COVID-19 and COVID-like Patients: A Brief Analysis and Findings of Two Deceased Cases
Author(s) -
Giosuè Mario Balzanelli,
Pietro Distratis,
Sergey K. Aityan,
Felice Amatulli,
Orazio Catucci,
Angelo Cefalo,
Gianna Dipalma,
Francesco Inchingolo,
Rita Lazzaro,
Kieu Cao Diem Nguyen,
Davide Palazzo,
Van Pham Hung,
Diego Tomassone,
Toai Tran Cong,
Ciro Gargiulo Isacco
Publication year - 2020
Publication title -
open access macedonian journal of medical sciences
Language(s) - English
Resource type - Journals
SCImago Journal Rank - 0.288
H-Index - 17
ISSN - 1857-9655
DOI - 10.3889/oamjms.2020.5480
Subject(s) - medicine , covid-19 , pathology , lung , coronavirus , respiratory system , coagulopathy , disease , infectious disease (medical specialty)

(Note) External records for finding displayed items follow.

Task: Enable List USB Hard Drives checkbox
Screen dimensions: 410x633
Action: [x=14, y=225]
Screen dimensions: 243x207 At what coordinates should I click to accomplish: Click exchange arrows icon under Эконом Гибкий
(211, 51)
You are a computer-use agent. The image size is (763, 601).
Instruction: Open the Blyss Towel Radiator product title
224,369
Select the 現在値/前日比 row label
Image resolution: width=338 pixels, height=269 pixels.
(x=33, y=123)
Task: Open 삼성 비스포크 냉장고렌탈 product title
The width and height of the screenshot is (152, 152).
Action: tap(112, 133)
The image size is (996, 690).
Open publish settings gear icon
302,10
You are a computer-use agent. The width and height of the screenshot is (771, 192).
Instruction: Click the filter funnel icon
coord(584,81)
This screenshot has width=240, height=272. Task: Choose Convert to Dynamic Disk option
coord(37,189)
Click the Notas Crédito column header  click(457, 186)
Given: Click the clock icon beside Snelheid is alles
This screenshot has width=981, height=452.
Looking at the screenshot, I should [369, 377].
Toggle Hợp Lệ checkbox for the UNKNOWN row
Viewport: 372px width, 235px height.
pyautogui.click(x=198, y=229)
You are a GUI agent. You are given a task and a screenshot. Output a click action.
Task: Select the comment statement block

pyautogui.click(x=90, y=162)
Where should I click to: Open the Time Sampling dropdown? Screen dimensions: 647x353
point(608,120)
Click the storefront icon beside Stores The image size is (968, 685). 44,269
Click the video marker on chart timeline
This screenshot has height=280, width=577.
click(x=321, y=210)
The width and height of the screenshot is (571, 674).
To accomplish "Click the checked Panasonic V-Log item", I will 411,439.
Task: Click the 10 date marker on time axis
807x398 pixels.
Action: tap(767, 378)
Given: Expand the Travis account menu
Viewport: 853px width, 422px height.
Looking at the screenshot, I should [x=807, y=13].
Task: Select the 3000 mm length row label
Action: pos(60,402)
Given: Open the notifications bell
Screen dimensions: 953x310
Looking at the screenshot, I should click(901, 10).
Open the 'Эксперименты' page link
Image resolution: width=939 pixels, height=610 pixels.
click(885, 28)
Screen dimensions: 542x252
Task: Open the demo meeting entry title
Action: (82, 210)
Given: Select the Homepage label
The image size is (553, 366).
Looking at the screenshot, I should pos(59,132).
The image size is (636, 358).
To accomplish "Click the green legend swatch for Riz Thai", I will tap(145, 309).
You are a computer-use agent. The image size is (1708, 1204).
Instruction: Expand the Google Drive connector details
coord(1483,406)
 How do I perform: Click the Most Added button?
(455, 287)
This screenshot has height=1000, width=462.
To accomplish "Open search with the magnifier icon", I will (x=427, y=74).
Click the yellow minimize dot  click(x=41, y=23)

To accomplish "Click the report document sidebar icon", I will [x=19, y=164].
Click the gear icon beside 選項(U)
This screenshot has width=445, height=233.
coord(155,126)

BACKGROUND: The predominant pattern of lung lesions in patients affected by coronavirus disease (COVID-19) disease is diffuse alveolar damage with massive thromboembolism similar as described in patients infected with severe acute respiratory syndrome coronavirus and Middle East respiratory syndrome coronaviruses. Hyaline membrane formation and pneumocyte atypical hyperplasia were frequent. Importantly, the formation of platelet–fibrin thrombi in small vessels was seen consistent with coagulopathy, which appeared to be a common feature in patients who died of COVID-19. However, many were the cases found with similar COVID-19 symptomatology though negative results from nasal-pharyngeal swab performed by reverse transcription-polymerase chain reaction (RT-PCR). This latter typology of patients, otherwise named COVID-like, showed analogous clinical signs with similar arterial blood gas, cell blood count and laboratory parameters, and same computed tomography (CT)-scan ground-glass opacities. Symptoms such as cough, fever, and difficulty breathing were highly similar as well. Both forms, COVID-19 and COVID-like, are primarily respiratory with multi-organ involvement and both revealed comparable incubation periods often with a rapid onset and unexpected decay.
CASE REPORT: In this brief paper, we described two cases regarding two deceased males, one confirmed COVID-19 (RT-PCR but not CT scan) and the second a COVID-like (negative for RT-PCR but positive to CT scan with ground-glass opacity) whom condition, disease patterns, and analysis were highly similar.
CONCLUSION: Improved investigation is mandatory, in which RT-PCR and CT scan procedures are completed by data from more detailed laboratory analysis, ABG analysis, BALF, and a deeper clinical assessment.